Надо сочинить правдоподобное объяснение. Не то чтобы с серьезными намерениями, скорее просто пытаясь отвлечься, я принес из кабинета бумагу и пишущую машинку — заваленного бумагами письменного стола я нарочито избегал, — устроился в гостиной за обеденным столом и заправил в машинку лист бумаги. Чем дольше я глазел на этот лист, тем меньше понимал, что тут вообще можно объяснить. Я не выполнил задание. Занимался собой. Познакомился с Антонитой.

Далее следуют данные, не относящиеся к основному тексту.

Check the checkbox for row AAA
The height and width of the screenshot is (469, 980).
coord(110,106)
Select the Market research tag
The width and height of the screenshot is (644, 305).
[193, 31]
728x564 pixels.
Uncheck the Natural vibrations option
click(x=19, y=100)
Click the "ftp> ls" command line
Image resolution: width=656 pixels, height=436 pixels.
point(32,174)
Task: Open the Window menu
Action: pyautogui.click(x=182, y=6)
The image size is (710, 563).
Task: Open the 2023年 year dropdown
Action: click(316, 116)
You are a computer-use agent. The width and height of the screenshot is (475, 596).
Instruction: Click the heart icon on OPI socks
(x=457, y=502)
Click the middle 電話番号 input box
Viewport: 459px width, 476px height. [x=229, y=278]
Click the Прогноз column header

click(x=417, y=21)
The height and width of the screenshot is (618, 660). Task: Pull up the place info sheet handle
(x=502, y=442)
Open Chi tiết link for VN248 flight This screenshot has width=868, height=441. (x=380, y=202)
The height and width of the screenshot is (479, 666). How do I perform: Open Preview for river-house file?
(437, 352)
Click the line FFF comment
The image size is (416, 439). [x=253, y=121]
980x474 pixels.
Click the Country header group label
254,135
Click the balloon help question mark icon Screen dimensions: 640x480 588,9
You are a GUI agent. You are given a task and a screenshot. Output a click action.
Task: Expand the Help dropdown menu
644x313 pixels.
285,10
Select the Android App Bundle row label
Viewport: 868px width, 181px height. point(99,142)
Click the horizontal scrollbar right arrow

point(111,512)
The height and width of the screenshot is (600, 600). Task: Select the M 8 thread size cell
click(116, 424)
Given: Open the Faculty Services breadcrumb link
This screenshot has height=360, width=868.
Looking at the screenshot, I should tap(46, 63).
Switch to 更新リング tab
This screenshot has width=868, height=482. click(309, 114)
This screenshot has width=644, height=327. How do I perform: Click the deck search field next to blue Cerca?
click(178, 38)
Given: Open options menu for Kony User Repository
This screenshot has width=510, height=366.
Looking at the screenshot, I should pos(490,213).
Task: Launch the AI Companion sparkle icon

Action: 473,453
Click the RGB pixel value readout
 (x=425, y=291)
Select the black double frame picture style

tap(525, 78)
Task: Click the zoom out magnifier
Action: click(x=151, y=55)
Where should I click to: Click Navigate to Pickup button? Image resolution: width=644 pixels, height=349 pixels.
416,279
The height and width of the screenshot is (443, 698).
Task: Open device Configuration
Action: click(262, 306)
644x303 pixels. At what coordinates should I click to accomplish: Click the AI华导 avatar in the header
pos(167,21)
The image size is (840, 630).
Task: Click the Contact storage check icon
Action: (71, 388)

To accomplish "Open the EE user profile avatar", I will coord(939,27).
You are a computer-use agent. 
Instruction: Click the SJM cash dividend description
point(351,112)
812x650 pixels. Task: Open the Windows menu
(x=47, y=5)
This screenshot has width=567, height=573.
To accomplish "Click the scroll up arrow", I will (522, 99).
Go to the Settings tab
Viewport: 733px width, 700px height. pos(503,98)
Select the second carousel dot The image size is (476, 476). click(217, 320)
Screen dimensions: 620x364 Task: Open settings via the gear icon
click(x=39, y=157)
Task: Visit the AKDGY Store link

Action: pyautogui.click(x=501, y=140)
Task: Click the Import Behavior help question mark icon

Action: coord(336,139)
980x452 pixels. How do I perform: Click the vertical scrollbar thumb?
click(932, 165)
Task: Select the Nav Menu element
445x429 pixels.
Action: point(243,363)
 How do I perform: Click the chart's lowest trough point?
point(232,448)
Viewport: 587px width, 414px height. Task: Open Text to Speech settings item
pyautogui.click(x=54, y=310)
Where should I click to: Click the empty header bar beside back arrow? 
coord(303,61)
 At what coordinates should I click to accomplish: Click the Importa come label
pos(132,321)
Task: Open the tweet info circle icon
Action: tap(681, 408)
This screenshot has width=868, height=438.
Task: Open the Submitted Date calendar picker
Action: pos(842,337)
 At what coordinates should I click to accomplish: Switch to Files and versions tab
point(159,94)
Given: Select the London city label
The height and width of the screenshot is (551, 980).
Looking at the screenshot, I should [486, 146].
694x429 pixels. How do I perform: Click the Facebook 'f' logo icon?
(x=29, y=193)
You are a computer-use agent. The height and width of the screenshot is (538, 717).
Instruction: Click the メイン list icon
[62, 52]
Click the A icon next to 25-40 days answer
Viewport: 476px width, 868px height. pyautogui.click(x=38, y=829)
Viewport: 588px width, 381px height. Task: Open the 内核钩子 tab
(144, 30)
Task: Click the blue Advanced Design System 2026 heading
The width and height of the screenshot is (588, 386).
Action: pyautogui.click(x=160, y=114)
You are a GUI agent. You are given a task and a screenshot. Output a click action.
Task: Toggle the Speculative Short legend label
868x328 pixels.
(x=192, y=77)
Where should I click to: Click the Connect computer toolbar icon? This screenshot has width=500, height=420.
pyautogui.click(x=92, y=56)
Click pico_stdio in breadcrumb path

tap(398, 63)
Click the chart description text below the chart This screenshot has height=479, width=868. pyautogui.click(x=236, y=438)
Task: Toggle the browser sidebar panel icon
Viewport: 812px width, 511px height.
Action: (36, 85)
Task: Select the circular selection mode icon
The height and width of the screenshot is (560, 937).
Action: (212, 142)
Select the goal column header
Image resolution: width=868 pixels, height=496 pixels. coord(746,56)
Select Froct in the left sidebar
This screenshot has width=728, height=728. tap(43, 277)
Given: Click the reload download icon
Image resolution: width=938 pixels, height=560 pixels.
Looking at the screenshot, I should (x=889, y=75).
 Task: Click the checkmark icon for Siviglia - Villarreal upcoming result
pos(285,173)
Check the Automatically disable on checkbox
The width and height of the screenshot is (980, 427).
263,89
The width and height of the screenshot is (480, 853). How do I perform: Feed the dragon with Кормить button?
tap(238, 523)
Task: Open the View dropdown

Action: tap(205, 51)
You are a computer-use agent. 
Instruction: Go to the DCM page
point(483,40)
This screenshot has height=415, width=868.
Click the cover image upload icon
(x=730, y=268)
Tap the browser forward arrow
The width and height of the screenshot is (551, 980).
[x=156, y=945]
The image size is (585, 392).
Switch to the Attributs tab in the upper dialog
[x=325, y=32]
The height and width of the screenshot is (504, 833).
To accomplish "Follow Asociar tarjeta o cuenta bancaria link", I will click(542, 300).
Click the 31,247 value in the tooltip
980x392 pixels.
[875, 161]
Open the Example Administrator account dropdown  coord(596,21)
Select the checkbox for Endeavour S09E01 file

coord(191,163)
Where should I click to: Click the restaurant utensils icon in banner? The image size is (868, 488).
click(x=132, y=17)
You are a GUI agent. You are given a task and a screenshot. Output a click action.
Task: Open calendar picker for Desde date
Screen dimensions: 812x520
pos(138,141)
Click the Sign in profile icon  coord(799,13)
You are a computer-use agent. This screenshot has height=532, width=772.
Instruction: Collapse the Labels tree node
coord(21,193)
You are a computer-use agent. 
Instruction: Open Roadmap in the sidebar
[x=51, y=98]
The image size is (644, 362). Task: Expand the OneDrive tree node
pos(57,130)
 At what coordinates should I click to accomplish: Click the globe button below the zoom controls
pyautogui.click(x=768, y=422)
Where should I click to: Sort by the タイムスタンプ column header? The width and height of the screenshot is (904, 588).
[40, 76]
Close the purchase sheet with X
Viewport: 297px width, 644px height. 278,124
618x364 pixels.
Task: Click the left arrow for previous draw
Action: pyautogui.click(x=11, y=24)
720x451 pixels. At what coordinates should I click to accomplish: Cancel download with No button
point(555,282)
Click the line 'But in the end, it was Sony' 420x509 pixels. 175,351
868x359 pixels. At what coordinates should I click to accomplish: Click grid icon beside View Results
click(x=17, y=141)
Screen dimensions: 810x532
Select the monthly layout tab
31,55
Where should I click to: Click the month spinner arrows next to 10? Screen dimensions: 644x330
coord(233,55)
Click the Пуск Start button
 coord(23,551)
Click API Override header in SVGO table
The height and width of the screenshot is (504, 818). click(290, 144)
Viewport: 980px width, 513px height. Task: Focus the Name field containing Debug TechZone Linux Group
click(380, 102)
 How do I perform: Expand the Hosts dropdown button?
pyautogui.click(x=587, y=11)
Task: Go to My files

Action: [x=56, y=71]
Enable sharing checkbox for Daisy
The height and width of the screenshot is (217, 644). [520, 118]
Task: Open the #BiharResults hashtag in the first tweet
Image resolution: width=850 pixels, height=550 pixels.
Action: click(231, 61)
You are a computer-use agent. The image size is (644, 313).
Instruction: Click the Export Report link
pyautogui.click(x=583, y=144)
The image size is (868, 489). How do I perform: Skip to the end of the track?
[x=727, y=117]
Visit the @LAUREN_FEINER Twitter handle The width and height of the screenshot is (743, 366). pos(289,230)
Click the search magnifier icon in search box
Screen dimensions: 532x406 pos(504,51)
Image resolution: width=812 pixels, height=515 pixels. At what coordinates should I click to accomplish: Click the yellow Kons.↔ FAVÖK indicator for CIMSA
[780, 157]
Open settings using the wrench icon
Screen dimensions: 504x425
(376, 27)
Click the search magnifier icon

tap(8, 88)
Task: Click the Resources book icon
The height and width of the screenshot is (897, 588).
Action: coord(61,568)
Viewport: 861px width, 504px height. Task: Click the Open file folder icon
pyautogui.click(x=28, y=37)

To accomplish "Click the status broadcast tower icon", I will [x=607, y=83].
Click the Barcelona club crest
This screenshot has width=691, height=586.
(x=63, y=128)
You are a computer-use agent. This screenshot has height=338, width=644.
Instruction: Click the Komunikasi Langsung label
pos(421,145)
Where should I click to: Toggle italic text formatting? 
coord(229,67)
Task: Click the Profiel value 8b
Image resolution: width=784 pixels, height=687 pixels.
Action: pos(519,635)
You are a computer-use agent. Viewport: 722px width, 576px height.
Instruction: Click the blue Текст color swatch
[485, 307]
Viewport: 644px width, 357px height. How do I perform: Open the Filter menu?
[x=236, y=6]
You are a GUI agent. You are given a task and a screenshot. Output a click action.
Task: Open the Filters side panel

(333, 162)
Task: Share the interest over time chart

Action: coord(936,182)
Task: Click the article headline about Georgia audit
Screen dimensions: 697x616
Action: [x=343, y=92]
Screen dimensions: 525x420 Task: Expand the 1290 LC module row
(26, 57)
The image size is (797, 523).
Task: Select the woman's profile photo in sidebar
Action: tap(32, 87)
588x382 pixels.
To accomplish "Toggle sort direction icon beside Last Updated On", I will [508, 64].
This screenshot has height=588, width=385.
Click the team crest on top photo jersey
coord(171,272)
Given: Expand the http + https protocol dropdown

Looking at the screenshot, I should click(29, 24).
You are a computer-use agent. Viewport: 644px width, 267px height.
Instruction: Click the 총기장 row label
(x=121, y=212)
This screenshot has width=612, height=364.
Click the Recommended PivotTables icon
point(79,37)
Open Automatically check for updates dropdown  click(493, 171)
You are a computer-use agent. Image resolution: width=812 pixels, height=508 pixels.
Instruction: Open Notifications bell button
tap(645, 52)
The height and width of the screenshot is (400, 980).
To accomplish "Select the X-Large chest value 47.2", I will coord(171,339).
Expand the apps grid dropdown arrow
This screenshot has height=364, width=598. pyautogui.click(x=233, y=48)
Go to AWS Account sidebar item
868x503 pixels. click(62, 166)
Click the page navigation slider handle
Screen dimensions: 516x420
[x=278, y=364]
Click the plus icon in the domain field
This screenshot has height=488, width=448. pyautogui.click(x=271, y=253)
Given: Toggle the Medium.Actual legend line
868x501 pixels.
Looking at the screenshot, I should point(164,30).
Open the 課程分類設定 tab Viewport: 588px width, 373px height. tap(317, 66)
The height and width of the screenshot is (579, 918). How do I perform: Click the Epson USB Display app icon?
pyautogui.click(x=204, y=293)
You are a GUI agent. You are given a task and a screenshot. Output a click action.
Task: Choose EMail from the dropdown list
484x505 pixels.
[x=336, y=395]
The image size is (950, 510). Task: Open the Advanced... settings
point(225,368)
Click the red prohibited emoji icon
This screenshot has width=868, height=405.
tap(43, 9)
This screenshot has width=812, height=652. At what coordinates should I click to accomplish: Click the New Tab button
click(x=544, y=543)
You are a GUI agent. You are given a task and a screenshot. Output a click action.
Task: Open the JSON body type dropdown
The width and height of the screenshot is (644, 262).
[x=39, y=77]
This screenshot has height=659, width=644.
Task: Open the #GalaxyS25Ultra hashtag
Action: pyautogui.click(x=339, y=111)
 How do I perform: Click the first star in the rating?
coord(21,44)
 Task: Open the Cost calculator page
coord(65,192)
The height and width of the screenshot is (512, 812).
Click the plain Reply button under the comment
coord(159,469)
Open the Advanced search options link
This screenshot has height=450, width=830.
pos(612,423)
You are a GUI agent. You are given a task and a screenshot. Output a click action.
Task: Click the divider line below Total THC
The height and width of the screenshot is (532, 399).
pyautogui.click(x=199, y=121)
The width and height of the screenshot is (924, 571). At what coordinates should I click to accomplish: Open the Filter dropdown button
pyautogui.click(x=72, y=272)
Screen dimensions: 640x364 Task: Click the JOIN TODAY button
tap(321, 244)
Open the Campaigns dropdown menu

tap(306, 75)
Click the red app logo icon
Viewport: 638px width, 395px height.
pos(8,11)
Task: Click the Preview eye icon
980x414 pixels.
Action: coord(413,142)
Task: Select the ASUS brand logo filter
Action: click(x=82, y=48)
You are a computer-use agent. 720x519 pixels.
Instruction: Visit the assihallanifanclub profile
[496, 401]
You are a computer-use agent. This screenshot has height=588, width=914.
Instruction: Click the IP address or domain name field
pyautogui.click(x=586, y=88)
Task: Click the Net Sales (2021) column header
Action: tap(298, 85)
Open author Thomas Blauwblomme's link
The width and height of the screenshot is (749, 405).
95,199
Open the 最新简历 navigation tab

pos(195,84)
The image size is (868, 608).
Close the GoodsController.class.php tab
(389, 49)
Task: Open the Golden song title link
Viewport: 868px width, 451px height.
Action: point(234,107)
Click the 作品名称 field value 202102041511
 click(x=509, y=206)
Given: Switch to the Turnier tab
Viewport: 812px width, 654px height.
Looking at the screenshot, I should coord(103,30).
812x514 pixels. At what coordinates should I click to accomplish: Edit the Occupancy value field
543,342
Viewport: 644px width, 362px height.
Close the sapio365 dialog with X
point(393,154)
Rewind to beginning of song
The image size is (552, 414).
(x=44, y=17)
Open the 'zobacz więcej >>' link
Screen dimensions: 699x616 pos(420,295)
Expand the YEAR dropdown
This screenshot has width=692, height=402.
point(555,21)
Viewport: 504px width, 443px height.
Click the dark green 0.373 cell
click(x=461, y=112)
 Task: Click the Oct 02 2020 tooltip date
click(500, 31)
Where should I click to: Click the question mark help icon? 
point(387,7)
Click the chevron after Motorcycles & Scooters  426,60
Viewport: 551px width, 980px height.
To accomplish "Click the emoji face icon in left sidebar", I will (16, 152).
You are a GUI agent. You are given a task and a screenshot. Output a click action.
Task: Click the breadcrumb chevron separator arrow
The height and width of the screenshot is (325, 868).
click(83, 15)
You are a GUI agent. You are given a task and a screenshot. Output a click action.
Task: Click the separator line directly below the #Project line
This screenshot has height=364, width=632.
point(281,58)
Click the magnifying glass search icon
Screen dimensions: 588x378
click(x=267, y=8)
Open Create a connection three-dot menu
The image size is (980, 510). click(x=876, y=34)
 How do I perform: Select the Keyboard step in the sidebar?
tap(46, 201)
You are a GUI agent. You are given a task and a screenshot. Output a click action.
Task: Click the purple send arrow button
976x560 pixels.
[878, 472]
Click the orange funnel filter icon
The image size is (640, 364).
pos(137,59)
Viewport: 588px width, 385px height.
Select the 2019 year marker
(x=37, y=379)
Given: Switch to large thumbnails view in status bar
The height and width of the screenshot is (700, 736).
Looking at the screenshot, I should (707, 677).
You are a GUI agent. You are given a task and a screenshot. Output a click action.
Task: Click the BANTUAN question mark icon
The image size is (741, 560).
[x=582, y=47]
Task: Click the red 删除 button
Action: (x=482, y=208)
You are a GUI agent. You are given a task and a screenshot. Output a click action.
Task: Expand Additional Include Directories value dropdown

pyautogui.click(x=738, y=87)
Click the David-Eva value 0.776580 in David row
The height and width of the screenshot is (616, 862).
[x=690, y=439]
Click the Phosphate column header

В чем же, собственно, причина моей халатности? Я нырнул в пучину, погрузился на дно. И всё.
Сидеть за овальным столом было неудобно, потому что стол и стул не соответствовали друг другу по высоте, по крайней мере чтобы с удобством писать на машинке; и вот, сидя за столом и раздумывая, с чего начать, я почувствовал, как меня охватывает беспредельная печаль. Я испытывал жалость к столу в его вычурном одиночестве, ко всей мебели, взятой вместе и по отдельности. И к жене, которая сейчас, наверно, укладывает в большой чемодан детскую одежду и игрушки, а при этом старается быть с малышами терпеливой, хотя бы не напускаться на них, когда они порываются снова выхватить из чемодана какую-нибудь игрушку, кофточку или что-нибудь еще и из протеста готовы тотчас удариться в крик и даже в слезы. Я представил себе ее руки на потертой фибровой крышке нашего единственного большого чемодана, и это, тоже вызвало жалость. Мне было жаль ее, потому что этими торопливыми движениями она растрачивала себя на чемодан, и жаль чемодан, потому что он, такой потертый, стойко держался, хотя потом его равнодушно захлопнут и отставят в сторону. Все было совершенно между собой не связано, но тем не менее сведено судьбой воедино. В том числе я сам, и стол, и квартира, и семья, и мы с нею и квартира.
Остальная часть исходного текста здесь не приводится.